Oh, so those were jokes? Okay, so now I only want to take a flame thrower to public service boy and some perv camp counselor. I might be able to get a little sleep, then.
Oh, Linnaeus. That comment tickles me in a way that if Augustienne tickled me in that way, I’d say “That’s a really funny blog comment all things considered.”
Wow, I couldn’t even attempt to top the meat sauce comment. Kudos Chef! Way to pull Rax out of your ass… that place has been gone for like 15 years now, I had forgotten all about it, but your fabulous description of the salad bar brought it all back.
I finally quit my job and am now unemployed… any advice where I can find a part-time job that doesn’t completely suck?
Why doesn’t Chef have a blog all his own — you know, for his chumbly bits ‘o wisdom?
Alas, that is not Chef. Scary.
What the hell? Are those two messages jokes? Why is this “make me into a vigilante night at Faux Real Tho”?
Who’s Smoove B? With his fine nacho cheese and marinara and al-fray-do. That Chef?
Smoove Nacho Cheese and the oh fuck it call is Chef. The other guy is INDC Bill. I told him he should have gone for Ponderosa instead of Sizzler.
Also, Rax was a local restaurant chain. About ten years ago. Or more.
Oh, so those were jokes? Okay, so now I only want to take a flame thrower to public service boy and some perv camp counselor. I might be able to get a little sleep, then.
Oh, and I miss Rax.
Go for the Golden Corral, the chili is heavenly.
I can’t tell if the Dawn Eden message is a parody or not.
Even if it’s not, she’s got a sexy voice.
Bloody brilliant!
Oh, Linnaeus. That comment tickles me in a way that if Augustienne tickled me in that way, I’d say “That’s a really funny blog comment all things considered.”
Auguste, what can I say? I’m a sucker for crisp, well-enunciated feminine speech.
I can’t tell if the Dawn Eden message is a parody or not.
It says from Ilyka, so I vote parody.
The tampon helped.
Uhhhhhhhh. I just figured out that the phone call isn’t free. It’s domestic long-distance. … unless you live in Iowa.
It’s not FREEEEEE
Rox, how’d you find that out?
By the way, if you have a cell phone, it almost certainly is a free call.
Allow me to take credit for tmy two year old. As I was listening to the message, my phone was stolen by my child who announced she wanted to talk.
Ilyka:
The FAQ at SnapVine.
Semester over! Wooo! Aced my biology finals! No longer feel lame for being the only one in the whole class over the age of 21! Woot!

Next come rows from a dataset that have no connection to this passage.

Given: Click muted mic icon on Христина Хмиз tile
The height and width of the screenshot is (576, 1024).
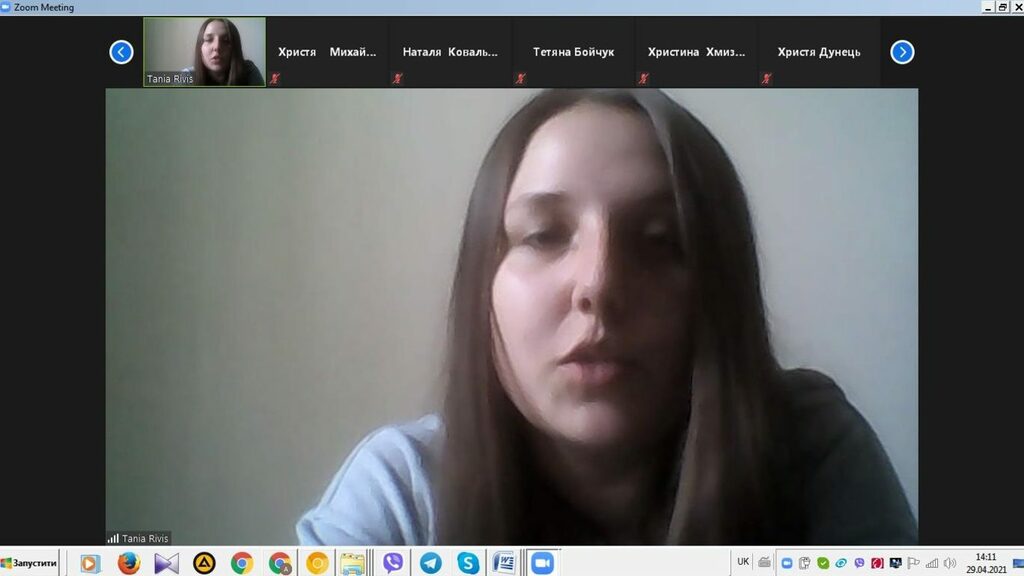Looking at the screenshot, I should coord(644,78).
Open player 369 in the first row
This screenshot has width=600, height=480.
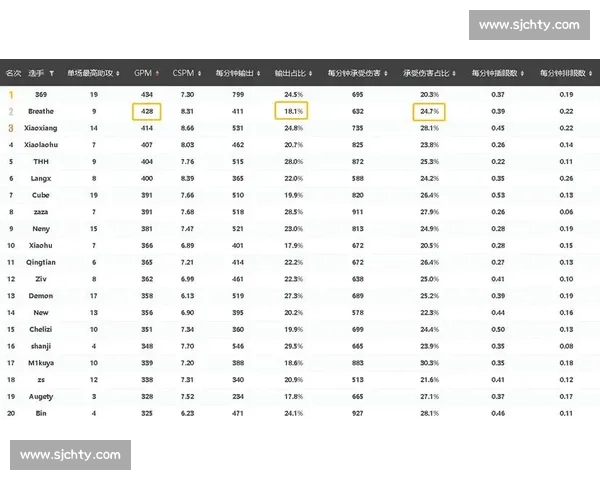(x=41, y=95)

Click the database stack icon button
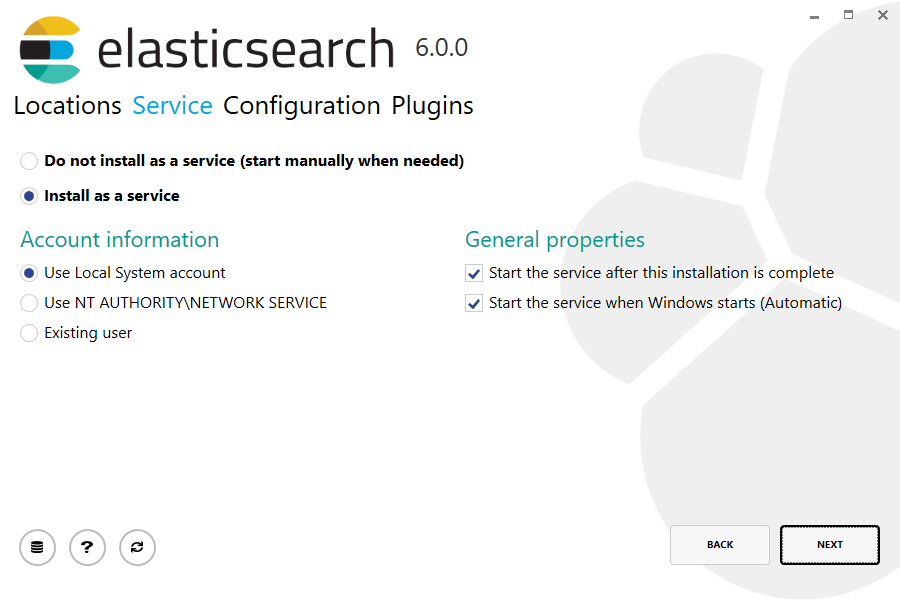pyautogui.click(x=37, y=547)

Just thought you all should know…
Must. Stop. Laughing. Can’t.
Wow, I couldn’t even attempt to top the meat sauce comment. Kudos Chef! Way to pull Rax out of your ass… that place has been gone for like 15 years now, I had forgotten all about it, but your fabulous description of the salad bar brought it all back.
I finally quit my job and am now unemployed… any advice where I can find a part-time job that doesn’t completely suck?